The Anita Hill-led Hollywood Commission on Eliminating Sexual Harassment and Advancing Equality said Tuesday it has plans to develop a code of conduct, a response system and anti-bias training programs “to prioritize the protection of thousands of freelance entertainment industry workers who are not currently covered by existing workplace structures and HR departments.”
The plans are among the first initiatives to be announced by the commission almost exactly a year after it was formed in the wake of the Harvey Weinstein scandal. To date, the organization still doesn’t have a website or a direct telephone line.
A source familiar with the commission’s thinking said Tuesday there is “no specific timeline” for development of these plans, “but to borrow a famous phrase, ‘With all deliberate speed’ – i.e., as quickly as possible, but not so fast that we do a slap-dash job.”
The freelance initiative plans, announced via press release, “would offer these otherwise unprotected workers a comprehensive system for reporting, addressing, and resolving claims of harassment and other forms of bias. The Commission also intends to develop best practices for anti-bias training, and create a model code of conduct to help set behavioral expectations.”
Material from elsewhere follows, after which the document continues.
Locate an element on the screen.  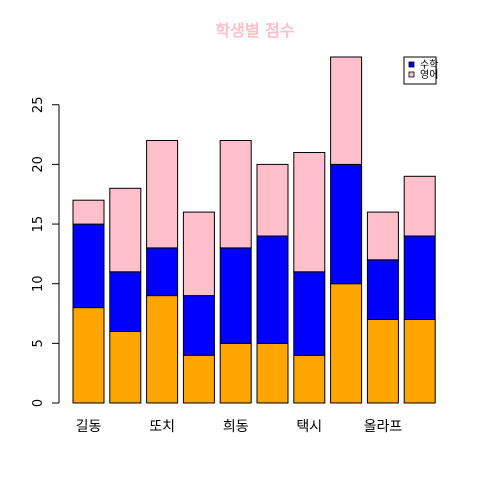
y-tick-label-2: 10 is located at coordinates (38, 284).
Such a prioritization would exclude just about every union actor, writer and director whose guilds already have sexual harassment protocols in place, and nearly every employee of a studio, network, talent agency, trade association and record label – or any other industry employer that has a human resources department. A spokesperson for SAG-AFTRA said today that “President Gabrielle Carteris and national executive director David White work very closely with the Hollywood Commission and are supportive of their efforts and have no doubt that the actions they’re taking will further protect performers and others.”
Said Hill in the announcement: “While the Commission’s members have training and reporting systems already in place, there are still huge gaps that leave the thousands of freelancers who work in our industry unprotected. This is why it is essential that we confront the problem of workplace harassment and bias together. To achieve our goals of ensuring safe and respectful workplaces, eliminating sexual harassment, and advancing equality, we must ensure that everyone is protected.”
The source said that the freelancers the commission has in mind include independent creatives – actors, writers, etc. – who aren’t guild members, below-the-line crew who lack a union card, crew on independent productions, and those who work with the studios or other companies but aren’t formally employed by them. In addition, the programs would be available to those covered by an existing reporting system but for one reason or another don’t feel comfortable making use of it.